Furthermore, we also estimate that the gap between Germanwings’ unit revenues and those of Lufthansa’s short/medium-haul business is greater than the unit cost gap between the two.
Lufthansa group losses are narrowing
Germanwings and Lufthansa anticipate that the non-hub European network will see a EUR90 million profit improvement in 2013 versus 2012, mainly thanks to the transfer to Germanwings. In 2012, this network lost around EUR200 million, the large majority of this in the Lufthansa-operated part of the network. Mr Spohr “wouldn’t deny” that its losses were around EUR300 million at their worst.
The expected improvement in 2013 implies that there will still be a loss of more than EUR100 million, but the SCORE programme targets a breakeven result for the non-hub European network in 2015 and both Mr Spohr and Mr Winkelmann are confident that this can be achieved.

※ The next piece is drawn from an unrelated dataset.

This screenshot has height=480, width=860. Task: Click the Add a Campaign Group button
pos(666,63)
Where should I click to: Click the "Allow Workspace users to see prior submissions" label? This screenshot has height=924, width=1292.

Lufthansa Passenger Airlines group non-hub European network operating result
CASK is high, RASK is fickle; covering its cost of capital will be a challenge for Germanwings
The question then will be whether or not, ‘new Germanwings’ will be able to continue to improve its profitability to a sustainable level that will allow it to cover its cost of capital. As Mr Spohr rightly says: “…a company the size of new Germanwings, with 90 aircraft, eventually needs to make sure it makes enough profit to pay for its own capital. That’s what we are in the industry for”.
For an airline whose unit costs are significantly higher than those of the principal European LCCs, this will be a challenge.
It is true that CASK is not the only driver of profit and Germanwings may derive some RASK benefits from price bundling, its airport network and its association with Lufthansa. However, RASK is a notoriously fickle friend, while CASK is a very stable foe. Attempting to base long-term sustainable profits on achieving a RASK premium is a risky approach.